I don’t like myself much lately.
Other people seem to have it all together while I sit and wonder how they do it. (And sometimes I wonder why.) Oh sure, I tell myself they don’t really have it all together either. Or I tell myself that maybe other people are better than me at some areas but I am better at others. None of that seems to help.
Then I look around and see groups of people and couples who hang out all the time. They are all “my tribe is awesome” and I don’t have that. I have my family and a few close friends. Yes, that is enough, but I see these groups and want what they have. They go and do all this fun stuff in groups, and I feel jealous even though I am not really a group kind of girl.
I have this wonderful life and so many have it worse. I know that. I REALLY know that. I pray for so many people who are having a hard time and I am wallowing in a lame pit of my own silliness.
The other night the pain was so strong and I couldn’t wish it away. The idea of telling myself to get over it and move on occurred to me. Instead I let myself feel. I cried and went to sleep. I knew that the next day would come. With rest and a small amount of distance, the morning would smooth out the rough edges of my mood.
The next morning did indeed happen. Almost like clockwork. My eyes felt heavy but I was alive. My feelings weren’t completely gone. They were there but muted. Mornings bring more clarity to me than night.

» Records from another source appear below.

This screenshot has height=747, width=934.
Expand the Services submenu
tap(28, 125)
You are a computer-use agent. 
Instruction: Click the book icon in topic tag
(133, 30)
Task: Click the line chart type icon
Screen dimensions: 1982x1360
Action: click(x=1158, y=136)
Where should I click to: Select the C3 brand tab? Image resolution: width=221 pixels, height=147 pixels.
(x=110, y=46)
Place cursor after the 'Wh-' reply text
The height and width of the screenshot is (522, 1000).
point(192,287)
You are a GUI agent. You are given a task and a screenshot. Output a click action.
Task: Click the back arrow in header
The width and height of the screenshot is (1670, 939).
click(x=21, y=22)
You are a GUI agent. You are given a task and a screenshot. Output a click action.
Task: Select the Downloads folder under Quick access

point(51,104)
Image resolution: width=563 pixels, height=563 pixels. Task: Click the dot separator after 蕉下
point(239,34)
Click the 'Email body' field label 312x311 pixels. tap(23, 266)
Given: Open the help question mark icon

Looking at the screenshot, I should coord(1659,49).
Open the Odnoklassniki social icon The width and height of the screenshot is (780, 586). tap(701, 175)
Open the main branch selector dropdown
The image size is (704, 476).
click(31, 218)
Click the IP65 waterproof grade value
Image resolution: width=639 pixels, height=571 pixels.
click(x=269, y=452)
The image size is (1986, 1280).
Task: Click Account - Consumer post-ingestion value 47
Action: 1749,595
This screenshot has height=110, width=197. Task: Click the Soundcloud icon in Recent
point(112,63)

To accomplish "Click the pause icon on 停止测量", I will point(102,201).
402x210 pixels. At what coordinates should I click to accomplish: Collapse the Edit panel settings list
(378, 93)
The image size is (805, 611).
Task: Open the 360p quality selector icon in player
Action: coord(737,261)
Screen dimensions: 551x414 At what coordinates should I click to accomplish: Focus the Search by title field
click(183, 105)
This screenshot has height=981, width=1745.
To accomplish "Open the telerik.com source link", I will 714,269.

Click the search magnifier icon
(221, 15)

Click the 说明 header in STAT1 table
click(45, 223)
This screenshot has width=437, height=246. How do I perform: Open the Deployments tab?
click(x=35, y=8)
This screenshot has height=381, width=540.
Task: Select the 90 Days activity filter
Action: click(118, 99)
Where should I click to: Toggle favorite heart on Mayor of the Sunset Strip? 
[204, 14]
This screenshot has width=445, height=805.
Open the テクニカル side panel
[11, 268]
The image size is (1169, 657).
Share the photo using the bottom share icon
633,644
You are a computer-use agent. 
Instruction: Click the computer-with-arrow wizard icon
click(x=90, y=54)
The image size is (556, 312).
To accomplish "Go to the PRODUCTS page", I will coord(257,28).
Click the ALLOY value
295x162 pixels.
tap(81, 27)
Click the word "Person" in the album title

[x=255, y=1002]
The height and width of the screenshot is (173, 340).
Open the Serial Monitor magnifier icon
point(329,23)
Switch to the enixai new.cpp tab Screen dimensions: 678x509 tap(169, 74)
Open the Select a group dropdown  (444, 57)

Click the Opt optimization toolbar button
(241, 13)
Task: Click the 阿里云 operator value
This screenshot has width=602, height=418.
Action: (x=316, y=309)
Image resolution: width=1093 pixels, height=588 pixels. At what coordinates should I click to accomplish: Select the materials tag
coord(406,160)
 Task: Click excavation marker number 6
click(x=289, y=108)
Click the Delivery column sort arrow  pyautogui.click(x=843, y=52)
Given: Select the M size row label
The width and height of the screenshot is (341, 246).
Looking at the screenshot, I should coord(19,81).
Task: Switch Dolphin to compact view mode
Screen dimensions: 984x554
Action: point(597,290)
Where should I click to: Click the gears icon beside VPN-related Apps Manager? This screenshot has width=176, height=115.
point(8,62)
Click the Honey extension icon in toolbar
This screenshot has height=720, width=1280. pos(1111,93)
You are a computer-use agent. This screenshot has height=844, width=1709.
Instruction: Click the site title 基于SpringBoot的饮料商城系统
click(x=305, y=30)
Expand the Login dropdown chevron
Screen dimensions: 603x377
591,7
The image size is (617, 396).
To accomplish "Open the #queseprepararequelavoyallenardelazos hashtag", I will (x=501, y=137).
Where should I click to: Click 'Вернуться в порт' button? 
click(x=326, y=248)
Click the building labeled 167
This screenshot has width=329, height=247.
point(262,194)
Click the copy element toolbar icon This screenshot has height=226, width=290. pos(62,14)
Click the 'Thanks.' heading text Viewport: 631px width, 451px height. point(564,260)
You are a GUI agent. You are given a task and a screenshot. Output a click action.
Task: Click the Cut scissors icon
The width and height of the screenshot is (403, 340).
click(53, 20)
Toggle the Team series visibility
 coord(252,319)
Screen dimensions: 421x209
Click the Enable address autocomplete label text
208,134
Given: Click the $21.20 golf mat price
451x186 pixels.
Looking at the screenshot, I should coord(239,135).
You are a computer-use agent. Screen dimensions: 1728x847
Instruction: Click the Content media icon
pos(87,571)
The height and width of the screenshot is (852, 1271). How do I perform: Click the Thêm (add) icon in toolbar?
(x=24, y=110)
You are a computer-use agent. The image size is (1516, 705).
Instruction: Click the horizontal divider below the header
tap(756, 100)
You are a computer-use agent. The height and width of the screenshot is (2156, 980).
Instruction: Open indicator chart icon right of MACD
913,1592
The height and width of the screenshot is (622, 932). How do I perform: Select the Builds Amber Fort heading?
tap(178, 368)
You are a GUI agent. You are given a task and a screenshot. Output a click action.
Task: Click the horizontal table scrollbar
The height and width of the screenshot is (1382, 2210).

Then later that morning I read one of my favorite verses in Philippians. “He who began a good work in you will carry it on to completion until the day of Christ Jesus.” God is not done with me yet! Y’all I am a mess, even on good days. I don’t get many things right, but I know that I am getting more things right with each passing year. I am not who I want to be, but thanks to Jesus, I am not where I started.
If you have days like I do where you just can’t drag yourself out of that pit right then, remember that it is OK to feel your feelings. You aren’t expected to be perfect and neither am I. We just have to keep striving for better. Some days it may feel like you are taking a step back, but as long as you get up in the morning and push forward, you are making progress. Progress is good.
If you are in a pit now, remember morning is coming. It will bring you some peace and maybe answers. God’s mercies are new every morning and they will help you up. Let Him work on you and make you into who HE created YOU to be.